I was particularly struck with the discussion around access points when juxtaposed with the land acknowledgment which was pivotal to Tanya’s introduction into Disability Matters. In the location where the Disability Matters conference occurred, there are inescapable legacies of the making and subsequent breaking of treaties with indigenous peoples. was a promise of reciprocal relation that was made and then broken.
Access points and the current role of technology as a medium for both making and breaking access points of potentially reciprocal relations kept bubbling up throughout the day. Cameras for video conferencing were positioned and repositioned. This occurred alongside the repositioning of microphones that were too close for some and too far for others as well as ASL interpreters who kept repositioning themselves for the purpose of sustaining access points. These movements and motions served as a reminder of the always and already frail and uncertain conditions of access to and in reciprocal relations.

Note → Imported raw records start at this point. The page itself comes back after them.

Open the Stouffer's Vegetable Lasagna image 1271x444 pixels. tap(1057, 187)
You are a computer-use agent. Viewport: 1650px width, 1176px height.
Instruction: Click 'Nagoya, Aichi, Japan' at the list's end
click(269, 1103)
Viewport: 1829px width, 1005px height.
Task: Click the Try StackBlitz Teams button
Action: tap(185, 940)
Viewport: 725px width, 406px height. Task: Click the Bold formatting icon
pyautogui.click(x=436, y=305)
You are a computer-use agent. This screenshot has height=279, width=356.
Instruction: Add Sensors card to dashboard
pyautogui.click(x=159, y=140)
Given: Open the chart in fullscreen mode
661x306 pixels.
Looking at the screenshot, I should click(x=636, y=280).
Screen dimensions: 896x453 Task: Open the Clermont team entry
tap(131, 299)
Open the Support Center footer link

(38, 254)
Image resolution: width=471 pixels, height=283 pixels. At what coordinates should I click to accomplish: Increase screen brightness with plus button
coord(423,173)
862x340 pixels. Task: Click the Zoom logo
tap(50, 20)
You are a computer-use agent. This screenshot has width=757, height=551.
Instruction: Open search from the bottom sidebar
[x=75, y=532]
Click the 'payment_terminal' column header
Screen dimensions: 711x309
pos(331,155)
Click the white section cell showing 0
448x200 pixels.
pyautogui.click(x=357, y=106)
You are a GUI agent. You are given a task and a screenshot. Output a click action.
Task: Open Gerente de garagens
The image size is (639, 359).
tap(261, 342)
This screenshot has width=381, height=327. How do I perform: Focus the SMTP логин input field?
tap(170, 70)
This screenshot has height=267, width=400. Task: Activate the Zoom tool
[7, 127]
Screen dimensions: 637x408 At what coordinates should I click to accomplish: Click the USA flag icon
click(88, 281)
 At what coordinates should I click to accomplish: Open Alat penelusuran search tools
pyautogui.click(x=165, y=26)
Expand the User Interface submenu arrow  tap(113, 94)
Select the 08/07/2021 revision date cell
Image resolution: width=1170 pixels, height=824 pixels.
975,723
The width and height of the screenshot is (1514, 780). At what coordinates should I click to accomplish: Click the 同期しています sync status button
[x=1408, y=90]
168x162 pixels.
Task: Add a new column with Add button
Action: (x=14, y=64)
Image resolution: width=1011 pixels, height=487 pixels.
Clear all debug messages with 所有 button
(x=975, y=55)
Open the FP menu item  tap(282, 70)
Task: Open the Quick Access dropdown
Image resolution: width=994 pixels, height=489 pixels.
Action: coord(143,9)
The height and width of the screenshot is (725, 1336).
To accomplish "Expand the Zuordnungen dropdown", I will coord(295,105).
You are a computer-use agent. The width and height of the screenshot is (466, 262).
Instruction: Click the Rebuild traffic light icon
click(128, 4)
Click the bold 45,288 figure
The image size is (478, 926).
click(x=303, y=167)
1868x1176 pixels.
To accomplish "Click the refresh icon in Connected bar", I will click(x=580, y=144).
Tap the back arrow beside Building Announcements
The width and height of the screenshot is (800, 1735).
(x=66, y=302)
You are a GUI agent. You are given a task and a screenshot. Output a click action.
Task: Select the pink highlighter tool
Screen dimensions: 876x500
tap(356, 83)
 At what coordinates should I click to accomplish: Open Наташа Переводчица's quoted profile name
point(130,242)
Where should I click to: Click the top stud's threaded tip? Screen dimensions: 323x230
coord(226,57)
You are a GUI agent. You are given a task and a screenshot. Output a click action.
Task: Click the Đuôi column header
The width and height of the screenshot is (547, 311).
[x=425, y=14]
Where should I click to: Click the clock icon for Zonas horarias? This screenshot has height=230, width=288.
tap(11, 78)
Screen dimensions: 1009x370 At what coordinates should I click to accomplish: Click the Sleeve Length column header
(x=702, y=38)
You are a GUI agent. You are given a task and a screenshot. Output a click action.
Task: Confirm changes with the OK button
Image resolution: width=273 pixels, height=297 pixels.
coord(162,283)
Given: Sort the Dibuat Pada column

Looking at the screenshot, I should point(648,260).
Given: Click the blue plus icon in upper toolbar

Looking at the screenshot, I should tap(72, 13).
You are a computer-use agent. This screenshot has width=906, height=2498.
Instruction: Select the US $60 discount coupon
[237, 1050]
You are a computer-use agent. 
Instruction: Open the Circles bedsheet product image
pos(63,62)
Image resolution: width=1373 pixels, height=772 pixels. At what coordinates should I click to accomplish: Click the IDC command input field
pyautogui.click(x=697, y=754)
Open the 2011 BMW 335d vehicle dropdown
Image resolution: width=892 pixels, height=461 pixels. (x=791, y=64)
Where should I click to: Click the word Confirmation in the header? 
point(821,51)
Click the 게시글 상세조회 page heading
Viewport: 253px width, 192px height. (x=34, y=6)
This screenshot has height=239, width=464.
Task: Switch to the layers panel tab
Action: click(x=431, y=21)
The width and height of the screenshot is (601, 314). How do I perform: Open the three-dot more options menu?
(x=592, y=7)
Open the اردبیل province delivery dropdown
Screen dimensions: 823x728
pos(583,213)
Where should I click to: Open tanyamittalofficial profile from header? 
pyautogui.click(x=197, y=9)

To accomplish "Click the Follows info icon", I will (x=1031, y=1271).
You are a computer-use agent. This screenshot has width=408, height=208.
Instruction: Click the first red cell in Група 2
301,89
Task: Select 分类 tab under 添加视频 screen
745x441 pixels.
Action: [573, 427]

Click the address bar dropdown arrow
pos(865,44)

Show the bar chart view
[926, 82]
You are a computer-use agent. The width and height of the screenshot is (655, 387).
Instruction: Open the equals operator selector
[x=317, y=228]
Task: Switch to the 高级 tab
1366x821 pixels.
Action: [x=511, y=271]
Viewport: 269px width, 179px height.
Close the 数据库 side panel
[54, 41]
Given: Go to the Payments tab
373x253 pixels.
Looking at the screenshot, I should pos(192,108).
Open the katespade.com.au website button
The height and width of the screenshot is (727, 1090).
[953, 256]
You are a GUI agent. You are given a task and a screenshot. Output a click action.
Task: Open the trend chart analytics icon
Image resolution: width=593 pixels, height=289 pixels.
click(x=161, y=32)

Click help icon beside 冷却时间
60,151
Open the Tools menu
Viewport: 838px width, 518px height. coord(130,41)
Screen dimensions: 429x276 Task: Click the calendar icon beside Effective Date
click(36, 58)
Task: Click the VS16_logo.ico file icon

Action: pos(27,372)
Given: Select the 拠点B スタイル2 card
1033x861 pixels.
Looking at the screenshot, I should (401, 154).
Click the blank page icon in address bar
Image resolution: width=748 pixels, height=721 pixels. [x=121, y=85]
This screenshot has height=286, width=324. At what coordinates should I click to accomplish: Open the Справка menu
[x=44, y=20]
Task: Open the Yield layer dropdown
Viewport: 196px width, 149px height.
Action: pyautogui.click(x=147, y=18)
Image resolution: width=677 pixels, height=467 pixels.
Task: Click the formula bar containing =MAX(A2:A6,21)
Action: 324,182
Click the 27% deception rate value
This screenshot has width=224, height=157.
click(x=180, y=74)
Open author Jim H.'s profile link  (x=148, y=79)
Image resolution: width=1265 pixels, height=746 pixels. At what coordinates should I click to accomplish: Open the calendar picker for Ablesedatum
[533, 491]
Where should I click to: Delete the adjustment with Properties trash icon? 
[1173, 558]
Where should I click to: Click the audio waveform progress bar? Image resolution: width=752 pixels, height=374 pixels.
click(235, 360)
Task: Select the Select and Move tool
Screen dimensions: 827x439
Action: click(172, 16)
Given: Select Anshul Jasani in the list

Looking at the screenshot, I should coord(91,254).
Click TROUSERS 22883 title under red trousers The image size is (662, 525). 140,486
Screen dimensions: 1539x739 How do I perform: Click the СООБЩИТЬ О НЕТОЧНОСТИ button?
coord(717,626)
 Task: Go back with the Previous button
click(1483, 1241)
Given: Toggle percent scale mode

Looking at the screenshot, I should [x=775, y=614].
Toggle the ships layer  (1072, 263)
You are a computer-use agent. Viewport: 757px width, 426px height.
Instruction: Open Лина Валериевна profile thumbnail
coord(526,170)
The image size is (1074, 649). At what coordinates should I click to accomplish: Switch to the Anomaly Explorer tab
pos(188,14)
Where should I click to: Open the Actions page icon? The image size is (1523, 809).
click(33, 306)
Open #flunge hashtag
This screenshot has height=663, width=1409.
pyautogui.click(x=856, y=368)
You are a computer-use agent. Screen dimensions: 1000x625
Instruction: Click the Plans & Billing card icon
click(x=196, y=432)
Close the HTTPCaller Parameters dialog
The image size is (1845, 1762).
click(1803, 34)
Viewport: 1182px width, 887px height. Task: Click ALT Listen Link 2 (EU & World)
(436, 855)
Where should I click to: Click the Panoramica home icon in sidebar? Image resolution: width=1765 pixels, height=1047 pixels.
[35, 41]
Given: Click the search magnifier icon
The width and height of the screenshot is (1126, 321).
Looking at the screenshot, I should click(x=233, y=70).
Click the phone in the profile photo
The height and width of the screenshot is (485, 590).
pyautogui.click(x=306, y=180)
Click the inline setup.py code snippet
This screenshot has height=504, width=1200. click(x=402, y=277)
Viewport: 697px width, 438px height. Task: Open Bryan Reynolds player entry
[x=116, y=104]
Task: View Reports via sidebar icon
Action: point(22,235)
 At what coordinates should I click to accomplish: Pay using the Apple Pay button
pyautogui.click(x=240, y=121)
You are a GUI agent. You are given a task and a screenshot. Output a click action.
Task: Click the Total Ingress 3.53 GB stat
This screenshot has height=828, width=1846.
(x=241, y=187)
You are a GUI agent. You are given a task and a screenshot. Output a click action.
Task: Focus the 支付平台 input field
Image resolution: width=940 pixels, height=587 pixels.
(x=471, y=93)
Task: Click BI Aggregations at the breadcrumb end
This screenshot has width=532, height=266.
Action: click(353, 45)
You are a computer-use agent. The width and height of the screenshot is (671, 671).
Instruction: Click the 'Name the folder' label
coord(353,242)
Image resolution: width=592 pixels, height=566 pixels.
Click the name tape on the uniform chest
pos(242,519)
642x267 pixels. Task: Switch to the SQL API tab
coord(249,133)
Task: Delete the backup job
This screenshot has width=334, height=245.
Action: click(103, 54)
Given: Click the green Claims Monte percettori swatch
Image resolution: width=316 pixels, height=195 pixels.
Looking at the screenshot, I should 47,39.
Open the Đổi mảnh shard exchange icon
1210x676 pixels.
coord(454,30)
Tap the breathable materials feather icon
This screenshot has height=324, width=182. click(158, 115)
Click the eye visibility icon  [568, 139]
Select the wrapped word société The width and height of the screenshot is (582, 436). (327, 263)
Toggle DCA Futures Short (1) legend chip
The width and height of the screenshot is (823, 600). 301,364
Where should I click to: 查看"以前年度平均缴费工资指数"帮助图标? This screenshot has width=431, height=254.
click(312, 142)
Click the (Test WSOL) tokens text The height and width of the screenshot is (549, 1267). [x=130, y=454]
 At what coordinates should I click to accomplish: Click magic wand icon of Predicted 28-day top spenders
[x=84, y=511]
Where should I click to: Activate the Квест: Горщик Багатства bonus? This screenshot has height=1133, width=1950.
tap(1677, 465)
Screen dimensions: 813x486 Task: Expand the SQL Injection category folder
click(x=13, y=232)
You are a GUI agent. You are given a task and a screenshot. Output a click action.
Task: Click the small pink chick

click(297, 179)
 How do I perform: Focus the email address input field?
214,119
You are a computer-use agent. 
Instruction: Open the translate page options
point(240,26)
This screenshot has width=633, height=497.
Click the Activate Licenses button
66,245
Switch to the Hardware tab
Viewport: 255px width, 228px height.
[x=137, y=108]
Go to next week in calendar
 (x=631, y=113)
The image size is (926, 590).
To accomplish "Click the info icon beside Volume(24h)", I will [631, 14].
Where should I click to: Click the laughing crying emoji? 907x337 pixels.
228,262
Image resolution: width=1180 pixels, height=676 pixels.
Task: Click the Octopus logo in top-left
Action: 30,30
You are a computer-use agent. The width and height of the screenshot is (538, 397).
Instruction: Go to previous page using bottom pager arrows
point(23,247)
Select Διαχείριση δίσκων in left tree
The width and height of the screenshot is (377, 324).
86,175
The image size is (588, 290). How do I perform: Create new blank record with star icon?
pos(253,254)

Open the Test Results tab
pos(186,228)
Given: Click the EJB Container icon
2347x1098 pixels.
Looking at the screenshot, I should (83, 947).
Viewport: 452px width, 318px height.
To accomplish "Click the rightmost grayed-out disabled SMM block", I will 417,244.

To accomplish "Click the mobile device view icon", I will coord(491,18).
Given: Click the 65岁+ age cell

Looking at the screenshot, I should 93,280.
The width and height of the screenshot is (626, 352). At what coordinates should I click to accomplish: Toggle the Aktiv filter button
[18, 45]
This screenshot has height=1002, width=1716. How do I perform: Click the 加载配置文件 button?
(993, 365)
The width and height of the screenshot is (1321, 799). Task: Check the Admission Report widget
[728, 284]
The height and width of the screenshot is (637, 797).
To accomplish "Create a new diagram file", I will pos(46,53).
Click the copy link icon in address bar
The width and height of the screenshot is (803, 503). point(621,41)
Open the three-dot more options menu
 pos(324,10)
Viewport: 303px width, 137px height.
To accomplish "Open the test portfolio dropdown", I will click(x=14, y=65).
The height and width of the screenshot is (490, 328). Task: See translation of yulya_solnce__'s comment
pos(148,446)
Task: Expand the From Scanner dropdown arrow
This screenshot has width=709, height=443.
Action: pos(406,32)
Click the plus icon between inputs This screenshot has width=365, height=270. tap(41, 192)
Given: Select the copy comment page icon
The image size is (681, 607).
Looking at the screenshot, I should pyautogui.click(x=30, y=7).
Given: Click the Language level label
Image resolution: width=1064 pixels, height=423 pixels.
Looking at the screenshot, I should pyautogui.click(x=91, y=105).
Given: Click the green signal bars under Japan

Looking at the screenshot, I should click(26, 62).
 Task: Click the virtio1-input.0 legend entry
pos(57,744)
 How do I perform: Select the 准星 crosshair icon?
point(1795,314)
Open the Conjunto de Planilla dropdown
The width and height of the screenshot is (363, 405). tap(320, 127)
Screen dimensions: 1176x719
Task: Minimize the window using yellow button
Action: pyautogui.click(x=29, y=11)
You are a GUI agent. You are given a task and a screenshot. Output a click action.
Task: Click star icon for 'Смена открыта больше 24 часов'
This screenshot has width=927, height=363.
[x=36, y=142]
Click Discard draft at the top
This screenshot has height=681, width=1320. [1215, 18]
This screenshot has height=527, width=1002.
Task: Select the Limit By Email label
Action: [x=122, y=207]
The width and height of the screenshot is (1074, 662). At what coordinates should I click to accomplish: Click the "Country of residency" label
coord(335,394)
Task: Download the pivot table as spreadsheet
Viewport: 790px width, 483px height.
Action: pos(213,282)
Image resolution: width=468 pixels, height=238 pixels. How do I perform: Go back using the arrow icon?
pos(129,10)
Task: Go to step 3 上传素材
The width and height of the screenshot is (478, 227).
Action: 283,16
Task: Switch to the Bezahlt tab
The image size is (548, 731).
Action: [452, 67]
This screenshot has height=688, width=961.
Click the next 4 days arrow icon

The image of a dish with one spoon also reminds me of story from my childhood. My mother and father were born at the end of World War II and in the middle of a Greek Civil War that pitted communities and even families against each other. In my childhood my parents shared memories of their own childhood where some families literally shared a dish with one spoon and passed it around the so everyone would have something to eat. This memory from listening to stories as a child, reminds me that a dish with one spoon is both a metaphor of reciprocal relations as well as materially and tangibly vital to survival with and for each other.
Access points are not add-ons but integral to survival in material, tangible and everyday ways. Access points require the ongoing and necessarily frictional work of sustaining them. Each presenter in their own way addressed and explored the simultaneous necessity and frailty of access points in ways that made disability matter.